Intuitive Eating Is For Every Body, But It Was Built On Fat Bodies

Intuitive Eating is for everyone. It is for me and for you, for all bodies, fat or thin. We all want, and we all need, peace with food and peace with our bodies, and the principles of Intuitive Eating are a tried and true method to achieve that peace. The very first principle of intuitive eating is to reject the diet mentality — the idea that thinness is achievable through controlling food and movement. Built into that process is the need to address one’s internalized fat-phobia and dismantle it. To quote The F*ck It Diet, “Our relationship with weight, and our deep fear of becoming fat ourselves, is one of the biggest causes of our dysfunction with food. Neutralizing the word fat, as well as the actual body type, is a really essential step in healing your relationship to food.” In other words, you cannot hold onto your fat phobia AND achieve peace with food and your body. It is not possible. Pointing out that you are struggling with this is not only a means of protecting the fat people around you from the demoralizing message that fat bodies are somehow ineligible for food freedom and body peace, it also helps you on your way toward the same goals. It is not an attack, it is an offer of support.

That said, I also need you to understand that your fear of fatness comes at my expense. When I say that, I don’t just mean that it makes me feel bad about myself. That, too, in my most vulnerable moments, but that is the smallest part of it. What I mean is that your perpetuating the pervasive idea that fatness is inherently bad makes it harder for fat people to access the self-esteem that you are grappling for when you make these fat-phobic comments. You only think you are fat, and when you express that fear, everyone will come to your rescue reassuring you the you are not, that you should not feel bad. Not only do fat people witness this and are forced to grapple with the implication that they therefore should feel bad, but, when n actually fat person expresses the same pain, nobody will come to their rescue with affirmations of who and what they are right now. They will be met with encouragement to change their bodies in order to qualify for access to that same affirmation that you receive automatically.

I also mean that bodies like mine have been unethically experimented on in the pursuit of evidence that our bodies are wrong, and those experimental interventions have caused harm to the individual fat bodies they were enacted upon as well as the fat bodies in society on whom those manipulated results have been foisted as “medically necessary” interventions. The conclusion that has mostly been reached – that diets don’t work after all and people just need to accept and care for whatever body they have – was paid for by fat bodies. The current insights into Health At Every Size and Intuitive Eating, which absolutely apply to fat and thin people alike, were built on the backs of fat bodies. It is fat bodies who were subjected to all of the failed interventions and attempts to solve the “problem” of fatness.
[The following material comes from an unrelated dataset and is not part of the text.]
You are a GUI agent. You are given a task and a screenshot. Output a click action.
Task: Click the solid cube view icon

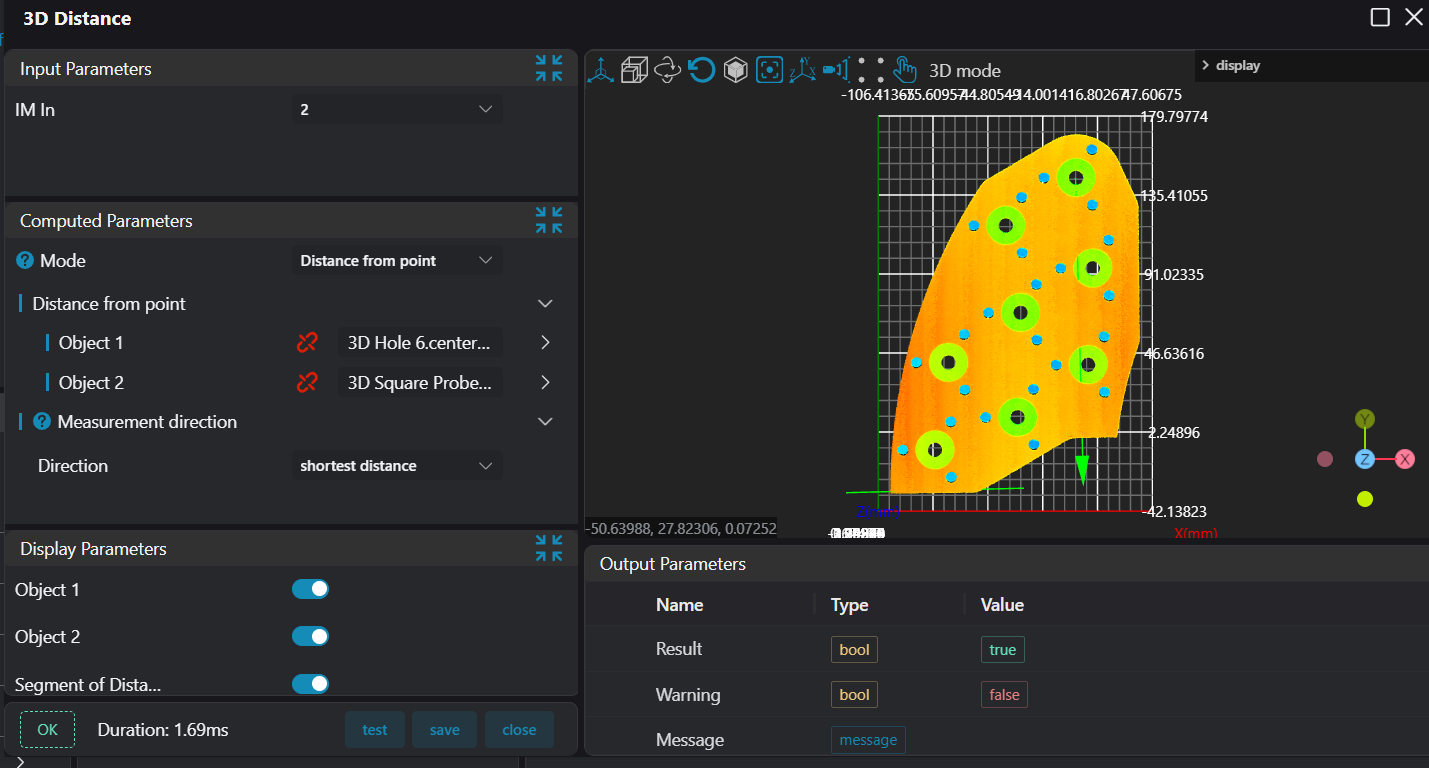point(736,70)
Therefore, it is fat bodies that paved the way for you to access intuitive eating as a means to finding peace with your thin body’s imperfections*, and it adds insult to injury for small-bodied people to not only fail to recognize that history, but also attempt to silence fat people who point out that it is actually fat phobia that keeps you stuck in your process.

Fat people are not trying to silence thin people who are afraid of being fat. We are trying to tell you that when you constantly bring that fear up in mixed company without examining the underlying assumptions driving it or without acknowledging the implications for the actual fat bodies in the room, it hurts us, and that pain deserves acknowledgement also. We are trying to help you understand that being fat is only something to fear because of attitudes exactly like the one you are currently expressing, and that learning to let that go, and learning from people who understand exactly what being fat is about because they actually experience it, is the only way to help yourself and everyone witnessing and being impacted by your expressions of pain.

You cannot justly choose to access the supports and insights that were built by fat people – or thin people practicing on fat people – while simultaneously rejecting the insights of fat people. Intuitive eating is for everyone, but if not for fat phobia, there would be no need to relearn it, and if not for fat people, the insights that make this learning possible would not exist. If not for fat people (of color, for the record), body positivity would not exist as a cultural concept, and you would not feel half as liberated as you are already starting to feel if you are reading this blog.

The next time a fat person calls you to account for saying something fat phobic, instead of reacting, why not try reflecting? Why not sit with their response for a moment and consider it? Consider how learning to unravel the cords of fat-phobia that keep you tied to old habits that are not serving you could actually be the support you needed in that moment, even if you didn’t understand that. As a white person who has learned many lessons on racism from people who were not as gentle with my feelings as they were sure of my goodness, I can tell you, leaning into those hurt feelings is the best, most empowering way forward. For everyone.

* The notion of perfection/imperfection with respect to bodies is a false construct; bodies naturally have creases and folds, dimples and spots, lines and errant hairs, divots and bulges, and all manner of organic variety. The overwhelming majority of bodies do not look like the hairless, smooth, evenly-colored images in media. That is photoshop. So the idea that your body is imperfect because it doesn’t look like digitally-manipulated or extremely rare bodies seen in media is false.